Cemophora coccinea copei
Northern Scarletsnake

Rare. Red touches black. Alternating black, red, and light-colored bands or blotches. Light-colored bands vary by individual from gray, to cream, to light orange. Head red. Snout sharply pointed. Belly uniform cream. Species account on iNaturalist

Arkansas Herpetological Atlas 2019

This species is represented by 76 records from 21 sources: 53 museum (), 3 literature (), 0 research (), and 12 observation (), with 8 additional Trauth et al. (2004) locality points remaining unsourced (). It has been museum vouchered for 30 of 75 counties (), with 5 additional counties having other forms of reported occurrence (). Years of collection range from 1934 to present.

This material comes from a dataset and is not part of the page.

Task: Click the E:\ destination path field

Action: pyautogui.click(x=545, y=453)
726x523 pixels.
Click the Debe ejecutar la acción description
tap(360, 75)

This secretive and rarely encountered species has spotty occurrences throughout the central South Central Plains and along the Arkansas Valley. A cluster of records come from the eastern Ozark Highlands in northeastern Arkansas. There are isolated records from Crowley’s Ridge at Village Creek State Park, Cross County, and historically in 1935 from southwest of Paragould, Greene County. A questionable historical record from the vicinity of Fayetteville, Washington County (UAFMC 0068-0735-0830 from 1935), may be valid, given credence from nearby records from southeastern Delaware County, Oklahoma, (one from 1959 and two undated; Sievert and Taggart, 2020) and an anecdotal in-hand observation of a large specimen from just west of Huntsville, Madison County (K. G. Roberts, pers. obs., 1980s). It is likely this species has a much broader range in Arkansas than is currently established, presumably across the western Ouachita Mountains (corroborated by a record from Le Flore County, Oklahoma; Sievert and Taggart, 2020) and at least historically along the entirety of Crowley’s Ridge (corroborated by a record dated prior to 1966 from Dunklin County, Missouri; Daniel and Edmond, 2020).